— Assignment —
Of all the lines in the entries below, give again exactly those starting at the line containing "For every named" and ending at the line containing "Sitemap (77, 42)", both ends included, and no others.

+++ Input

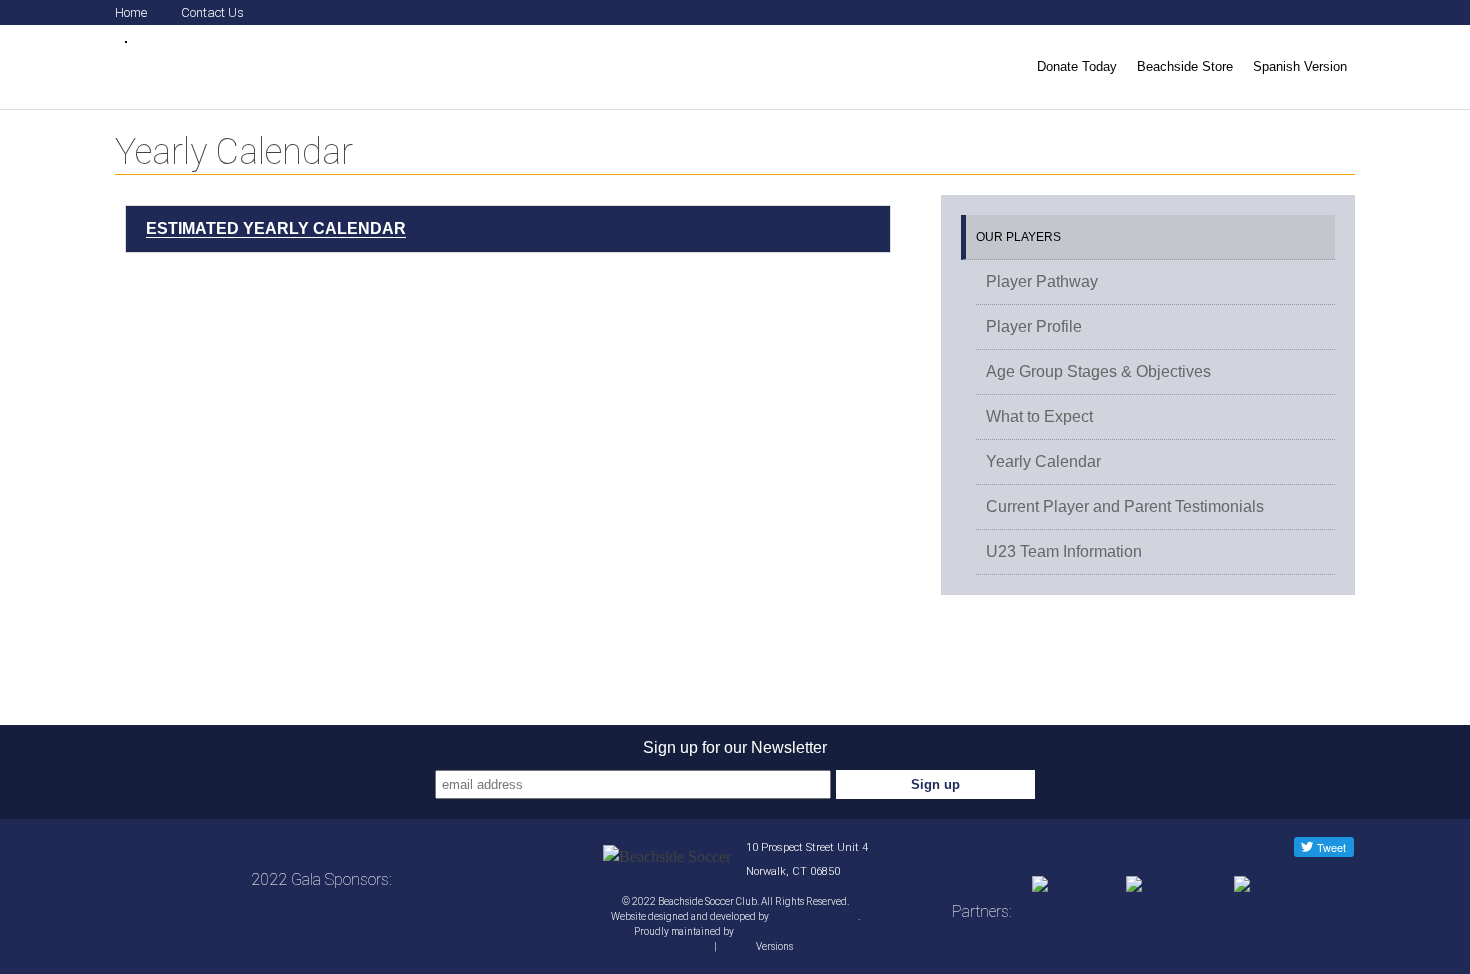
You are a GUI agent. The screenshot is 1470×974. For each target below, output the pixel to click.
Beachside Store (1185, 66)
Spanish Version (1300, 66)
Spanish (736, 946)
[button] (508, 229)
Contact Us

++++++
+++ Input

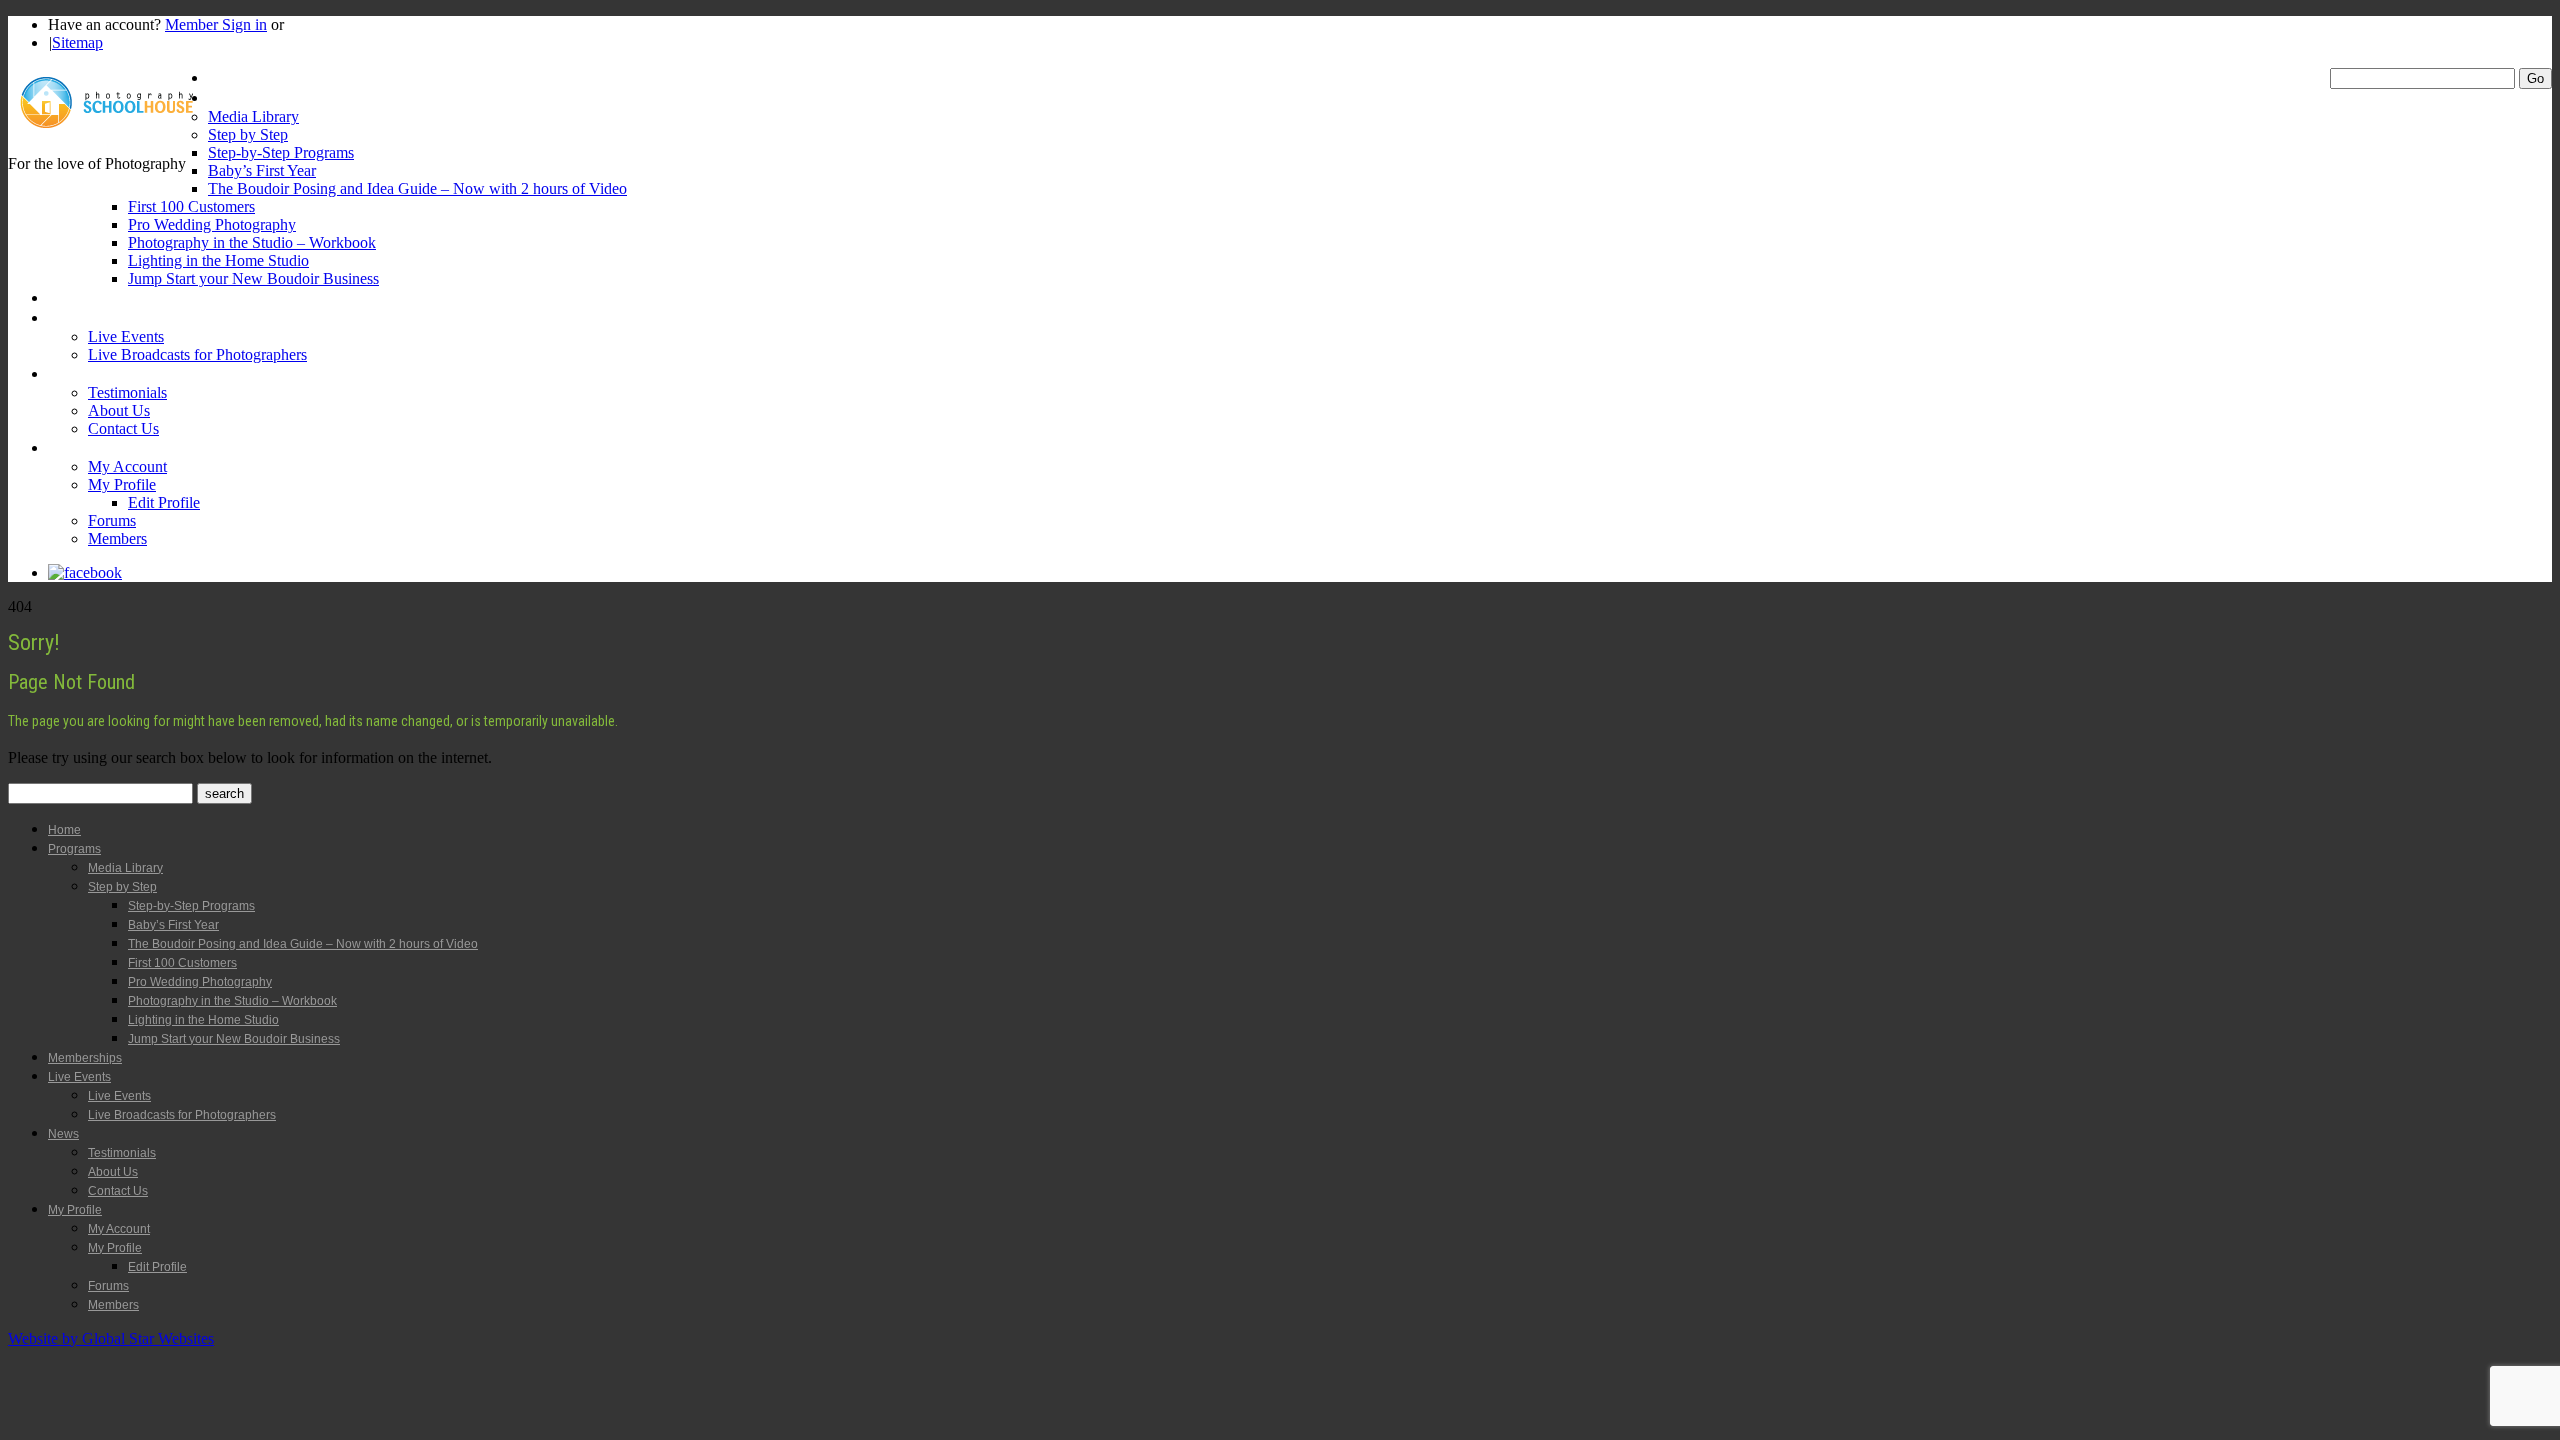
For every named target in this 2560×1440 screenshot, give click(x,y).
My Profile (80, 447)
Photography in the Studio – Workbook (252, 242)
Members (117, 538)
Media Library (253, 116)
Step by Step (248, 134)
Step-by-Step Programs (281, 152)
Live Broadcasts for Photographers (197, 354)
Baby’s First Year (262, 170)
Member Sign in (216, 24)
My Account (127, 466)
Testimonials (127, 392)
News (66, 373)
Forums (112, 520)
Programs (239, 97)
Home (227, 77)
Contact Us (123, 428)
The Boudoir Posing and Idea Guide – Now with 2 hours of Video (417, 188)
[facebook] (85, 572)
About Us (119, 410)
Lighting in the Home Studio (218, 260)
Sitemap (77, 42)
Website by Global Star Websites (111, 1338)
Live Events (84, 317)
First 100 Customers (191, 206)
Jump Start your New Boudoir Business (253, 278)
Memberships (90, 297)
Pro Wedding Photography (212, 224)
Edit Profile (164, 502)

++++++

— Answer to this task —
For every named target in this 2560×1440 screenshot, give click(x,y).
My Profile (80, 447)
Photography in the Studio – Workbook (252, 242)
Members (117, 538)
Media Library (253, 116)
Step by Step (248, 134)
Step-by-Step Programs (281, 152)
Live Broadcasts for Photographers (197, 354)
Baby’s First Year (262, 170)
Member Sign in (216, 24)
My Account (127, 466)
Testimonials (127, 392)
News (66, 373)
Forums (112, 520)
Programs (239, 97)
Home (227, 77)
Contact Us (123, 428)
The Boudoir Posing and Idea Guide – Now with 2 hours of Video (417, 188)
[facebook] (85, 572)
About Us (119, 410)
Lighting in the Home Studio (218, 260)
Sitemap (77, 42)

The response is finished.